"The Machine's Got Rhythm," by Julie J. Rehmeyer:
Christopher Raphael begins the third movement of a Mozart oboe quartet. As his oboe sounds its second note, his three fellow musicians come in right on cue. Later, he slows down and embellishes with a trill, and the other players stay right with him. His accompanists don't complain or tire when he practices a passage over and over. And when he's done, he switches them off.
After all, his fellow musicians exist only as a recording. A software package, written by Raphael, controls their tempo and makes them respond to the soloist's cues.
Until recently, computers have had little insight into music. They've merely recorded it, stored it, and offered tools that people can use to produce or manipulate it. But now, researchers are teaching computers to recognize the basic musical elements: beat, rhythm, melody, harmony, tempo, and more. Computers with those skills are becoming musical collaborators. ...
Researchers have succeeded in programming computers to transcribe limited kinds of music. For example, software can reliably identify the notes of a single melodic line played by one instrument in isolation.
The programs analyze the wavelengths of the sound. Hitting the A below middle C on a piano, for example, produces an audio wave at 220 Hertz. But it also produces weaker waves, known as overtones, at 440 Hz, 660 Hz, 880 Hz, and so on. The relative strengths of the overtones differ slightly for each instrument, which is why a piano doesn't sound like a violin. Nevertheless, the characteristic pattern of an A is similar enough across instruments that a computer can recognize it.

EXCERPTED DATA:
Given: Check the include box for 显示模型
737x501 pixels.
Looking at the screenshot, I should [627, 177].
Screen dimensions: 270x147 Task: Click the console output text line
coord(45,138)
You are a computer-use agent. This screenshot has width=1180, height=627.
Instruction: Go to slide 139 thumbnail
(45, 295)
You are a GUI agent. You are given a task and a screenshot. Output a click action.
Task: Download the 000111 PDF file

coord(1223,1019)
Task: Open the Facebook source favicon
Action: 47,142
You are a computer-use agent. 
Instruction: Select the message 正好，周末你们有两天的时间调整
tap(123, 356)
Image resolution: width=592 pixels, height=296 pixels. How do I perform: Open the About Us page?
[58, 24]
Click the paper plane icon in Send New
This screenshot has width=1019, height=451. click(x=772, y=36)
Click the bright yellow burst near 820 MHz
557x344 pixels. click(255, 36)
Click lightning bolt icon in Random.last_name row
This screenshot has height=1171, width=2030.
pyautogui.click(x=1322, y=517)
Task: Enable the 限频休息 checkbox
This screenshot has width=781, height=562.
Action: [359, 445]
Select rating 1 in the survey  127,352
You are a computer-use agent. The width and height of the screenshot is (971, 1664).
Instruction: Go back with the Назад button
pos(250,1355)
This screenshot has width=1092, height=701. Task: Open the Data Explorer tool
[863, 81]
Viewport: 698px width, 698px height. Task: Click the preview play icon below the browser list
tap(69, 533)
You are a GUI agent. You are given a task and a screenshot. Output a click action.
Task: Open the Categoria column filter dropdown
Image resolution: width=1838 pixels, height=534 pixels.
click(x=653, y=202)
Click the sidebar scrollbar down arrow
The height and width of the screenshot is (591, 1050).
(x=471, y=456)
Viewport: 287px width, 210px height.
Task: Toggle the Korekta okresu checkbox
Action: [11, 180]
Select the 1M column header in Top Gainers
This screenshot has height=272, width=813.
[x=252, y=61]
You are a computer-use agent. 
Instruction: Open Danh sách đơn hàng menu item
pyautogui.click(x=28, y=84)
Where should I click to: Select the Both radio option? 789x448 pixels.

BRIEF 1: Set down word for word everything in the article on computers and music from "After all, his" down to "the soloist's cues.".
BRIEF 2: According to the article on computers and music, what frequency is the audio wave produced by hitting the A below middle C on a piano?

TASK SOLUTION 1:
After all, his fellow musicians exist only as a recording. A software package, written by Raphael, controls their tempo and makes them respond to the soloist's cues.

TASK SOLUTION 2: 220 Hertz.